After graduation, he switched schools, and we lost touch. We only ran into each other twice during middle and high school.
The first time was outside a movie theater—one of those encounters where the small talk is just, “What movie did you see? Oh, and how was it? Did you like it?” By then, I think it had been a couple of years since I’d last seen him, but puberty had done its thing, and it felt like a decade had passed.
The second time was on Facebook, years later. We were about to finish high school. We chatted, and I found out he had a child. We said we’d meet up someday, but, as expected, that day never came.
In 2012, I found out he had heart failure because the news of his heart transplant was all over the local media. The surgery had been a success, and it was the first time something like that had been done in the country. Even though we had chatted on Facebook before, my anxious self couldn’t even bring itself to send him a message saying I was happy his surgery had gone well.
I kept up with important events in his life through Facebook—he used to post a lot. He went to the gym often and loved going clubbing.
Even though, for one reason or another, he was always present in my life, we never reconnected.
The last time I saw him, I was twenty and in my second year of college. I was out having burgers with some friends, and in the middle of dinner, I went to buy cigarettes at a nearby store. Back then, I smoked almost daily. On my way there, I ran into Alan. It had been years—basically since that time at the movies. He looked a bit sad and somewhat worn out. We walked past each other, locked eyes, recognized one another, but neither of us said “hello.”
I remember his face perfectly—the look he gave me when he saw me. He was waiting for me to say something. At the time, his expression struck me as odd. But embarrassment and the fear of an awkward moment kept me from greeting him.
About a year later, Alan passed away. His heart failed again, and he died of a heart attack. When I found out, I couldn’t stop thinking about him and that fleeting encounter where shame—or time—got the best of us. I mourn his death in silence for weeks.
After his death, his mother would post messages and photos on his Facebook profile, sharing how hard it was to deal with the loss and how much she missed him. Every time I saw one of those posts, my heart shattered. Partly because it reminded me of my own brother and mother—I imagined how unbearable it would have been for her to lose her son.
After a while, his mother closed Alan’s profile, saying that he had personally asked her to do so when he was sick, before passing away. I haven’t seen a photo of him in years but I remember him pretty well.
I often think about that missed opportunity.

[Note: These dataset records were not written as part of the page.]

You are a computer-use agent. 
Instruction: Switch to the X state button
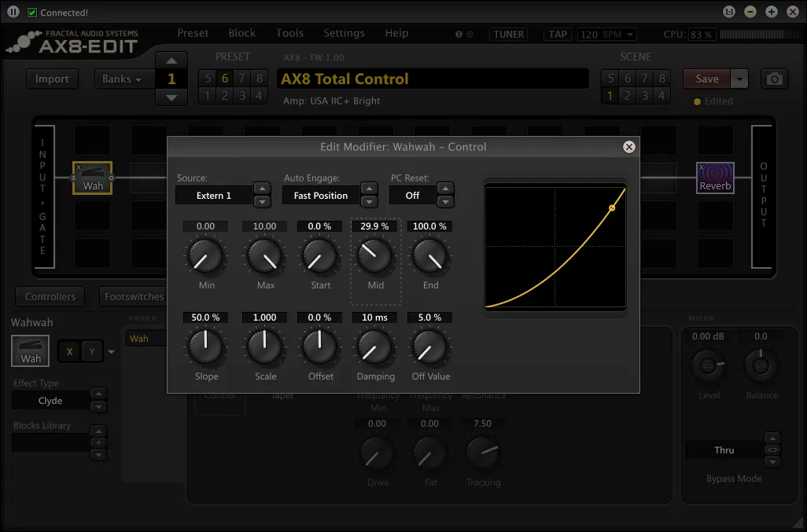click(x=69, y=351)
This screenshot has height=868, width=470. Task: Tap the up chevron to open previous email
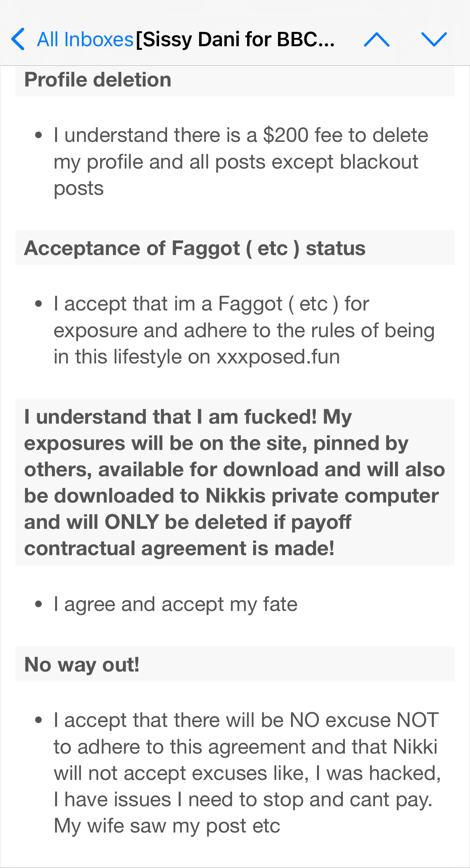click(376, 39)
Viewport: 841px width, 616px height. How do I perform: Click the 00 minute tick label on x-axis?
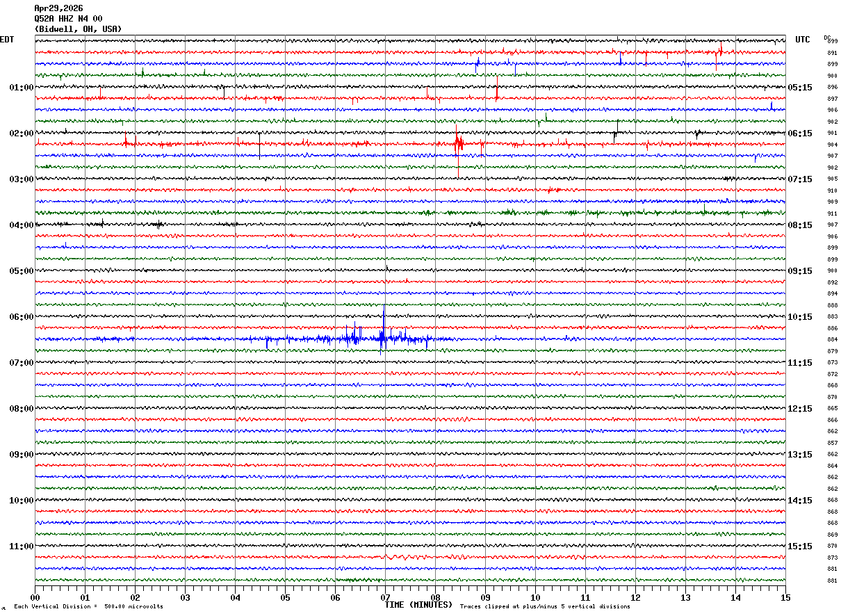click(35, 598)
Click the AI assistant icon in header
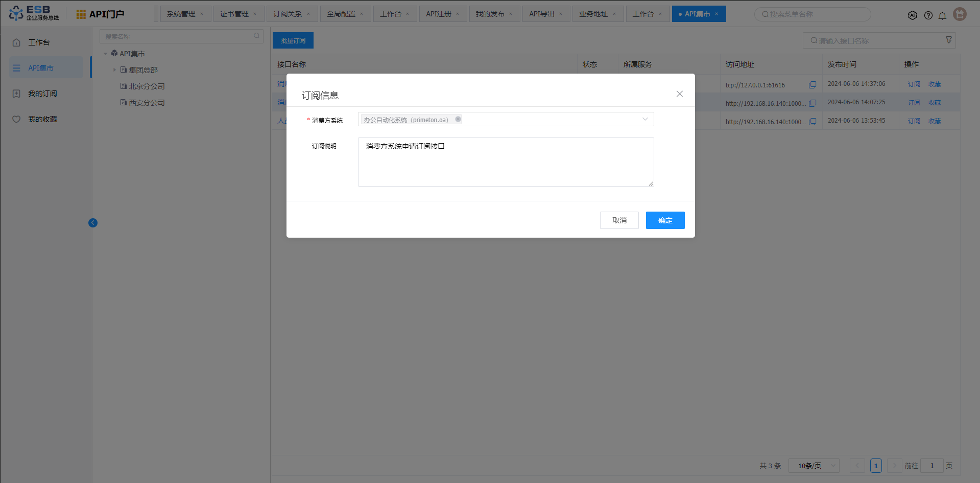Image resolution: width=980 pixels, height=483 pixels. (x=913, y=15)
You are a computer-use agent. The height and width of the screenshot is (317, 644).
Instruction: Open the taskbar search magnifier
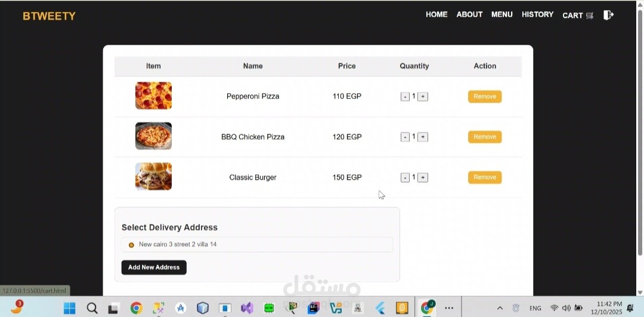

I could’ve greeted him, said something—even if it ended with a “We should hang out sometime,” only for it to never happen.
And while I regretted it for a while, the truth is, I don’t feel bad about it anymore. I’m one of those people who believe that people only truly die when they’re forgotten. And I know I’ll never forget Alan. I think of him from time to time, of how much his friendship meant to me as a child, and of the incredibly kind things he did for me. It’s also beautiful to realize that some gestures from others leave a permanent mark on us. I’ll never forget how amazing it was to discover that Yu-Gi-Oh! game thanks to him.
At some point, I wanted to message his mom on Facebook—to offer my condolences and tell her how good of a friend her son had been to me. But I never found the courage. Maybe now is a good time.
Thank you, Alan, for being—and for having been—my first best friend.